Retour des exécutions (presque) publiques en Chine !


12 mars 2013

La Chine a renoué ce 28 février 2013 avec une « tradition » des années rouges, où les criminels et les « ennemis de classe » étaient exhibés à travers la ville, un panneau au cou indiquant leurs noms et leurs forfaits.
Version 2013, quatre condamnés à mort sont sortis de leur cellule et ligotés par les forces de l'ordre pour leur dernier voyage en fourgon. Une myriade de journalistes munis d’appareils photos et de caméras, diffusion en direct à la télévision deux heures durant.

Une propagande construite

Le message officiel est limpide : les autorités ont à cœur de protéger leurs concitoyens. La police et la justice font leur travail.

La mise en scène n’est pas laissée au hasard. Les images peuvent choquer, dans cette Chine du 21ème siècle où la population urbaine, jeune et éduquée ne cesse de croître en nombre et surtout en pouvoir d’opinion. Les images sont donc soignées et très « politiquement correctes ».
La prison, le fourgon, les policiers, tout est propre, correct, convenable.
L’accusé aussi joue son rôle en toute dignité : pas de cri, pas de larmes, pas de douleur.
Aucune mère ni épouse hurlante. Aucun enfant écrasé par la honte.

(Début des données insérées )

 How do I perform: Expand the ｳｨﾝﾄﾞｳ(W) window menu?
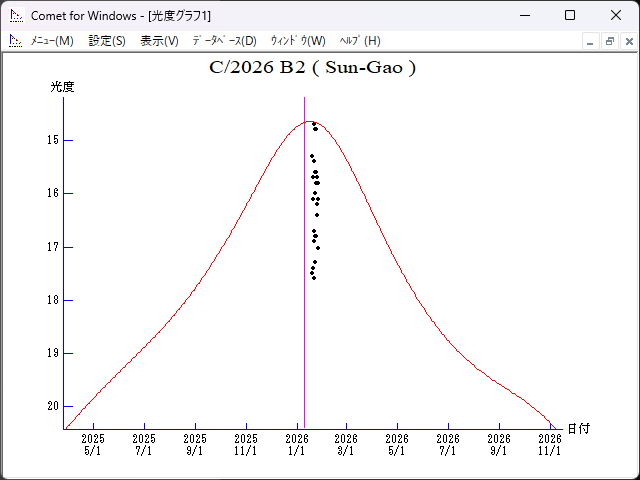pyautogui.click(x=298, y=41)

Le casting n’est pas innocent. Le chef du gang est décrit comme un baron de la drogue à la tête d’une centaine d’hommes lourdement armés, habitués à piller, à kidnapper et à tuer. Le 5 octobre 2011, le gang assassine 13 pêcheurs chinois sur le Mékong.
Multiples crimes de sang + drogue. L’opinion est unanime : ces individus méritent leur sort.
Tous sont des étrangers. L’opinion n’est pas concernée.

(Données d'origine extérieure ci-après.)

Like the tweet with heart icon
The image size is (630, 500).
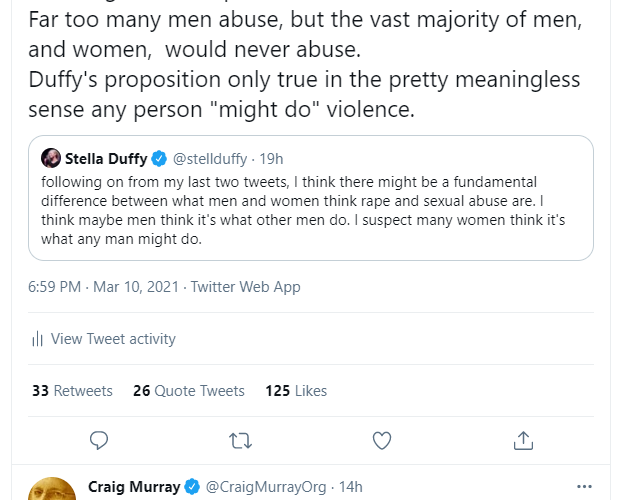(382, 440)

Une volonté de propagande assumée

Contrairement aux occidentaux, qui jugent que cette exhibition médiatique est un « bond en arrière », les autorités chinoises assument totalement l’organisation de cette médiatisation – qui souligne leur puissance.

La puissance d’un État de droit. «Tout s’est passé selon la loi, et seulement la loi», n’a cessé de répéter le commentateur de la télévision. Le message est limpide : justice fut rendue, elle fut efficace et civilisée.
Pourtant…Le procès a duré trois jours. Les militaires thaïlandais mis en cause par le prévenu n’ont pas été convoqués. L’article 252 du Code de procédure criminel chinois proscrit le fait d’exhiber les condamnés à mort.

La puissance chinoise dans la région.
L’arrestation du gang, qui sévissait dans cette région du “Triangle d’or” où les frontières sont floues, a permis aux forces armées chinoises de montrer leur suprématie : l’opération a été menée conjointement avec les polices de Thaïlande, de Birmanie et du Laos. Ces deux derniers pays n’ont d’ailleurs émis aucune objection à l’exécution de leurs ressortissants, ce 28 février 2013.